The Velvet Vampire – This 1971 western-esque tale produced by Roger Corman (The Pit and the Pendulum) and directed by Stephanie Rothman (The Student Nurses) gets right to the pretty gals in colorful, boobalicious frocks being attacked by vampires – or so the audience is led to believe. There’s humor amid the cast as well, from the jerky Michael Blodgett ( Beyond the Valley of the Dolls) and his airheaded wife Sherry Miles (Making It) to cranky desert folk and the mysteriously pale and bloodstone-wearing Celeste Yarnall (Beast of Blood) who befriends our insipid couple. Although the desolate locales are perfect in creepy and isolated, the strung out tone or vapid, stoned acting hampers the sexual tension triumvirate already afoot. I could do without the naked slow motion running, however, and while this is blessedly not an unnecessarily gory bloodbath; some viewers will dislike the artsy before bloody approach.
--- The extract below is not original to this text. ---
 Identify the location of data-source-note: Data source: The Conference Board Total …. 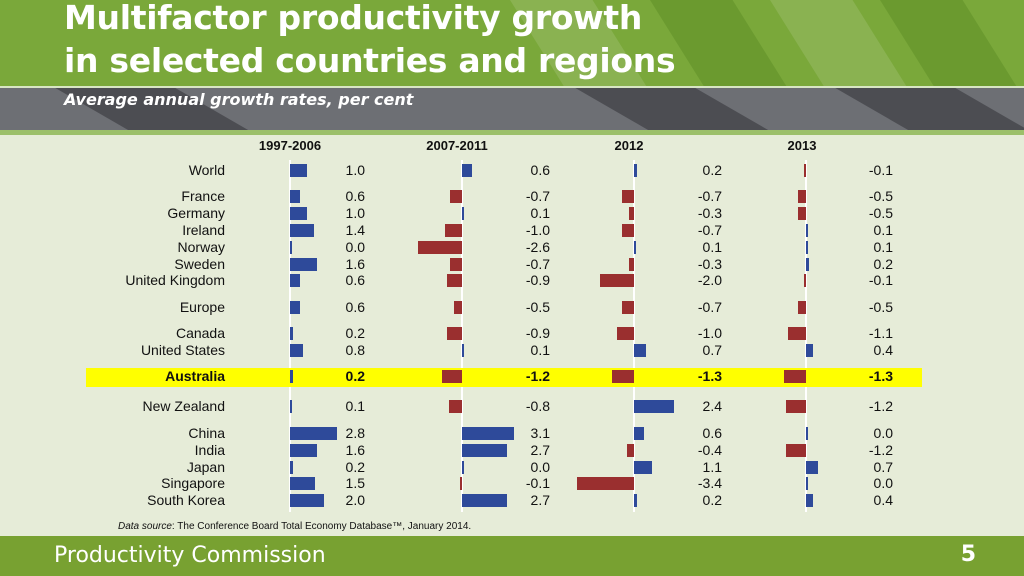
(294, 526).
Fortunately, the undead spins and equal opportunity skin, sex, snakes, boobs, bubble baths, and dune buggies keep the obvious dialogue decidedly tongue in cheek. After all, a mere hat in the desert does wonders for our titular gal! The sensuality, mirrors, and vampire voyeurism are also well done – even if it takes both too long for the intrepid couple to put the macabre clues together and too little for the relationship dynamics to switch around so fast in this short 80 minutes. The mix of classical music, blues, and almost whimsical driving montages set off the fine desert filmmaking, red symbolism, scary abandoned mines, and wispy dreamscapes, but the picture seems a little flat and dark even amid the arid daylight scenery. Of course, that might just be the Cheesy Flicks DVD release, and my Netflix rental, skipped, too. Sure, this one is a little rough around the edges, but this is also a sophisticated, modern, and unique twist on the sexy seventies vampire vibe.